Yapılacaklar:
• 1. Aşağıdaki verilen metinde geçen "O dönemde okul başarılı öğrencilerimizle doluydu." cümlesini İngilizceye çevir.
• 2. Aşağıdaki verilen metinde "Öğretmenliğin kutsal olduğunu, verdikleri" sözcükleriyle başlayıp "Yılmaz olduğunu söyledi." sözcükleriyle biten kısmı hiç değiştirmeden döndür.
• 3. Demirpençe'nin öğretmenlik ve Cevdet Yılmaz üzerine sözlerini aktaran, aşağıdaki verilen metnin devamını, son cümlesinden sonrasını yazarak getir.

Verilen metin:
■ ■ ■
Öğretmenliğin kutsal olduğunu, verdikleri eğitimle farklı meslek mensupları ve önemli görevler yürüten kişiler yetiştirdiklerine işaret eden Demirpençe, "Biz onları gördükçe toplumumuz için gurur duymaktayız." ifadelerini kullandı.
Ülkeye ve millete faydalı kişiler yetiştirmenin öğretmenler için gurur kaynağı olduğunu dile getiren Demirpençe, bu öğrencilerinden birinin de Cumhurbaşkanı Yardımcısı Cevdet Yılmaz olduğunu söyledi.
"ÖĞRENCİLERİMİZ YETENEKLİYDİLER VE BUGÜN BULUNDUKLARI KONUM DA BUNU ZATEN GÖSTERİYOR"
Demirpençe, Cumhurbaşkanı Yardımcısı Yılmaz'ın başarılı ve çalışkan bir öğrenci olduğunu belirterek, şunları söyledi:
"Cevdet Yılmaz, üstün yetenekli, toplumsal açıdan değer yargıları üst düzeyde olan, ahlaki düzeyde örnek gösterilecek öğrencilerimizden birisiydi. Cevdet Bey'in öğrenciler arasında bir liderlik durumu söz konusuydu. Resim derslerine giriyordum. O dönemde okul başarılı öğrencilerimizle doluydu. Öğrencilerimiz yetenekliydiler ve bugün bulundukları konum da bunu zaten gösteriyor."
■ ■ ■
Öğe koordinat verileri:
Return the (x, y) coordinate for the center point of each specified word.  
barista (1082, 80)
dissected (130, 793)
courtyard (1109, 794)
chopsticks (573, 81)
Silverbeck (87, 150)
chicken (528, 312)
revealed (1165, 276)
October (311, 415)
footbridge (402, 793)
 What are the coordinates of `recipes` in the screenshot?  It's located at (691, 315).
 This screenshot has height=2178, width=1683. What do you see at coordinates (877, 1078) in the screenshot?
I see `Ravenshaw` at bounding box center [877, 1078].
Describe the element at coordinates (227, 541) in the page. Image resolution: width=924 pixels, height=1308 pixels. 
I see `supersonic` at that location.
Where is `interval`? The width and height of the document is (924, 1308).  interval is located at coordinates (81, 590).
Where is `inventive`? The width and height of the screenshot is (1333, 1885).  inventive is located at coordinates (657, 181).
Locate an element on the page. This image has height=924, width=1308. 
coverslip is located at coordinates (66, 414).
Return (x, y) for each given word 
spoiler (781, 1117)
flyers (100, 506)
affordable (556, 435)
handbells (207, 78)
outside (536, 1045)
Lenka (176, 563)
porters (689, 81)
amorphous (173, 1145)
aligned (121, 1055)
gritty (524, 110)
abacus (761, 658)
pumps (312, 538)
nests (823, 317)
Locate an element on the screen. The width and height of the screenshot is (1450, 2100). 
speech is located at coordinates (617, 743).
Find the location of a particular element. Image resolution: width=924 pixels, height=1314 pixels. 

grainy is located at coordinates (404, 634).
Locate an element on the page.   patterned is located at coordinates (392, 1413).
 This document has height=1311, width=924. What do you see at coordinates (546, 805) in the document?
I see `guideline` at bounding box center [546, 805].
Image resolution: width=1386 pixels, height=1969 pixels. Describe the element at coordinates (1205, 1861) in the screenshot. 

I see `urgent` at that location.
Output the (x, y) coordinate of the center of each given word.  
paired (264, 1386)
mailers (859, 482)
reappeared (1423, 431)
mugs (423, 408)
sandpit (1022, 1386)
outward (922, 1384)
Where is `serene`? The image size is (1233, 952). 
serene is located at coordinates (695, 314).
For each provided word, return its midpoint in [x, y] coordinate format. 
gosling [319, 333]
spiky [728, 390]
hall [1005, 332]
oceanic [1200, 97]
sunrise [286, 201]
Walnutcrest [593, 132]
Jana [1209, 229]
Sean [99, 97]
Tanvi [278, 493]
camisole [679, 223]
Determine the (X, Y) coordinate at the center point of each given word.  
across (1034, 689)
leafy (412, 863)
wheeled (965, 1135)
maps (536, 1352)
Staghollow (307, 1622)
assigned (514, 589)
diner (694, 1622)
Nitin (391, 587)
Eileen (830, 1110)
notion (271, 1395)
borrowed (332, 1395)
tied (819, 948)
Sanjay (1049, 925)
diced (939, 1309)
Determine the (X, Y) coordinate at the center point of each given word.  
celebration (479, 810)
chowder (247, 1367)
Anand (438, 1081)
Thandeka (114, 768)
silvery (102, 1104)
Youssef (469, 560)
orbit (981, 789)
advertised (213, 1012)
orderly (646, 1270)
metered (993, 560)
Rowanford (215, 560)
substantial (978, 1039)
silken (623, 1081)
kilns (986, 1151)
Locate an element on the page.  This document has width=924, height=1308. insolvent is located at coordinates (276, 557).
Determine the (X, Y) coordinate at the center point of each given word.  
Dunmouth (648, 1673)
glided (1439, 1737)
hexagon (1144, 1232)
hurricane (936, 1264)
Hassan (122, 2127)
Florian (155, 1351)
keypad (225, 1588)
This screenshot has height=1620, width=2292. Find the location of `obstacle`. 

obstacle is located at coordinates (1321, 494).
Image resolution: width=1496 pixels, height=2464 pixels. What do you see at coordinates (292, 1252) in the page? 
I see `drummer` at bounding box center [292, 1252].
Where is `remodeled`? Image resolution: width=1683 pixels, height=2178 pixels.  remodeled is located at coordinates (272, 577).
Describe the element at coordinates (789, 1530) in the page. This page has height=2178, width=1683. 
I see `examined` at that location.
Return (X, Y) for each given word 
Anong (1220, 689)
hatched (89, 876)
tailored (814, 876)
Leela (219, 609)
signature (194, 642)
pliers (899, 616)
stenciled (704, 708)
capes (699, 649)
■ ■ ■
Görev yanıtları:
• 1. At that time the school was full of our successful students.

• 2.
Öğretmenliğin kutsal olduğunu, verdikleri eğitimle farklı meslek mensupları ve önemli görevler yürüten kişiler yetiştirdiklerine işaret eden Demirpençe, "Biz onları gördükçe toplumumuz için gurur duymaktayız." ifadelerini kullandı.
Ülkeye ve millete faydalı kişiler yetiştirmenin öğretmenler için gurur kaynağı olduğunu dile getiren Demirpençe, bu öğrencilerinden birinin de Cumhurbaşkanı Yardımcısı Cevdet Yılmaz olduğunu söyledi.

• 3.
Yılmaz'ın başarılı bir öğrenci olmasından ve sonraki yaşamında bu başarısını sürdürmesinden duyduğu memnuniyeti dile getiren Demirpençe, "Cevdet Yılmaz o dönemde üniversite sınavlarında birinci oldu. Liseden 1983'te mezun olduktan sonra Orta Doğu Teknik Üniversitesi İktisadi ve İdari Bilimler Fakültesi Kamu Yönetimi Bölümünden birincilikle mezun oldu. Bu da bizim için çok büyük bir gurur kaynağıydı. Bingöl Lisesi olarak da öğrencilerin üstün başarısından dolayı Türkiye'de ilk 3 sıraya yerleşmiştik." şeklinde konuştu.

Demirpençe, Yılmaz'ın Cumhurbaşkanı yardımcılığı görevinde bulunmasının da gurur verici olduğunu, onun vatan ve millet için gece gündüz çalıştığını söyledi.
Yılmaz'ı başarılarından ve çalışmalarından dolayı tebrik eden Demirpençe, meslektaşları ile bir araya gelip, geçmişi yad ettiklerinde Cevdet Yılmaz'ın ve öğrencilik dönemi ile günümüzdeki başarılarından da söz ettiklerini anlattı.
Cumhurbaşkanı Yardımcısı Yılmaz'ın öğretmenlerinin çoğunun hayatını kaybettiğini belirten Şükrü Demirpençe, yaşamını sürdüren öğretmenleri olarak zaman zaman bir araya gelmeye devam ettiklerini söyledi.
Demirpençe, "(Cevdet Yılmaz) Bizim için önemli bir insan. Memleketimiz, vatanımız için önemli bir yerdedir." dedi.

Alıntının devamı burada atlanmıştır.